Israelis tend more to right-wing, data shows
The amount of right-wing Jewish voters in Israel grew from 46 percent before the April 2019 election to 62 percent now, according to data from the Israel Democracy Institute. The Israel Democracy Institute data is based on responses from 3,855 interviews
The IDI survey, analyzed by Or Anabi, asked Israelis where they place themselves on the political spectrum on a scale from 1 to 7, with 1 being far-left and seven being far-right. It was first conducted in 1986, with only 39 percent of Jewish Israeli voters identifying themselves as right-wing.
In 1995, shortly after prime minister Yitzhak Rabin was assassinated, only 29 percent identified themselves as right-wing. This was also the year, the first since 1986, where the left-wing outsourced the right.

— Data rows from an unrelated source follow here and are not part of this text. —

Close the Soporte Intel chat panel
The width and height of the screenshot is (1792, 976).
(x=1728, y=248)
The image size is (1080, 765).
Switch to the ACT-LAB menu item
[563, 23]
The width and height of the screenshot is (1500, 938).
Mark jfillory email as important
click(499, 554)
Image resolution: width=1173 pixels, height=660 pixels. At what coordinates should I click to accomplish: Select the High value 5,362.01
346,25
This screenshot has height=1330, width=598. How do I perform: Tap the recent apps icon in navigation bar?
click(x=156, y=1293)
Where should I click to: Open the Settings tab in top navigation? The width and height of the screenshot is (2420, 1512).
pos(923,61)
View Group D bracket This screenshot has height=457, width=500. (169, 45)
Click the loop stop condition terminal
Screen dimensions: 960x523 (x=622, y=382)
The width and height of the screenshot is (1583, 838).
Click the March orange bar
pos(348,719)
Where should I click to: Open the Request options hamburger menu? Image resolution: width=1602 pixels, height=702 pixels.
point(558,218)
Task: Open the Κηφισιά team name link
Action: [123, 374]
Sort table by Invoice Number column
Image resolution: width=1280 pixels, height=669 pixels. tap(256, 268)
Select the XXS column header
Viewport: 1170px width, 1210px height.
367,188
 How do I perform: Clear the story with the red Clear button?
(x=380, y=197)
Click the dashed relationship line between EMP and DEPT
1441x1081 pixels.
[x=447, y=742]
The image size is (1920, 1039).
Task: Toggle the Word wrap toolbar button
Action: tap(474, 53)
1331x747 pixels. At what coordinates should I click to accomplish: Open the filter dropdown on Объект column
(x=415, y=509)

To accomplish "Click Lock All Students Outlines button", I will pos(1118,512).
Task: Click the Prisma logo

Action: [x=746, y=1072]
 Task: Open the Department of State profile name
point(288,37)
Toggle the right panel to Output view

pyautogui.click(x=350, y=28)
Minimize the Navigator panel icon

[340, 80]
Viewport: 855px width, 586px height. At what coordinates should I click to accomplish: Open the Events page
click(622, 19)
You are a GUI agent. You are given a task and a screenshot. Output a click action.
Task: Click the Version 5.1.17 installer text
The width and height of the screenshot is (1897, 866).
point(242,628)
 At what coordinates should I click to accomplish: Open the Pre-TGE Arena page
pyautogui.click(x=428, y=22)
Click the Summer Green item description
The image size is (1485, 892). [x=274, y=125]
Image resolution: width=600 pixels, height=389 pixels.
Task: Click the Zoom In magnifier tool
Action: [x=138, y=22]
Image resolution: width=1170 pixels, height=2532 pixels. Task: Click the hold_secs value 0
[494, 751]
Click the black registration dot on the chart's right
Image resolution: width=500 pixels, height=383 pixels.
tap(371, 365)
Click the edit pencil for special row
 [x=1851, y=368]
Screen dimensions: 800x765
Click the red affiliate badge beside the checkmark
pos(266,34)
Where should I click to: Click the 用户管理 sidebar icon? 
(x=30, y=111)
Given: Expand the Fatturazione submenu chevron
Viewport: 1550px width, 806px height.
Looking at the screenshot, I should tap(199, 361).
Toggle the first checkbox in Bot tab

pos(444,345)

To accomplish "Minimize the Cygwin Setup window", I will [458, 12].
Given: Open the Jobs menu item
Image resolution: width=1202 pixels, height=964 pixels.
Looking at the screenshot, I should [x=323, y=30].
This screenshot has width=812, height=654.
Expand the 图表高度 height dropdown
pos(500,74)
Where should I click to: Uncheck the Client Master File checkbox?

Since 2000 – with the exception of 2011, when socio-economic protests were at an all-time high – the number of people who identified as center was more significant than the left.
From the time Israel’s political instability began, in 2019, to 2022, the country’s political center and left have dropped. The data is based on responses from 3,855 interviews, according to the IDI.
Israel’s fifth round of elections since 2019 is due November 1, and polls show various results for both the Netanyahu-led bloc and the current coalition. A new poll found possible weak participation of Israel’s Arab sector, possibly giving Likud leader Netanyahu the 61 seats needed for a governing majority.
According to a separate survey from the IDI, the factor influencing 44 percent of voters is the party’s platform on the economy and the high cost of living among. This was the highest priority item among both Jewish and Arab voters.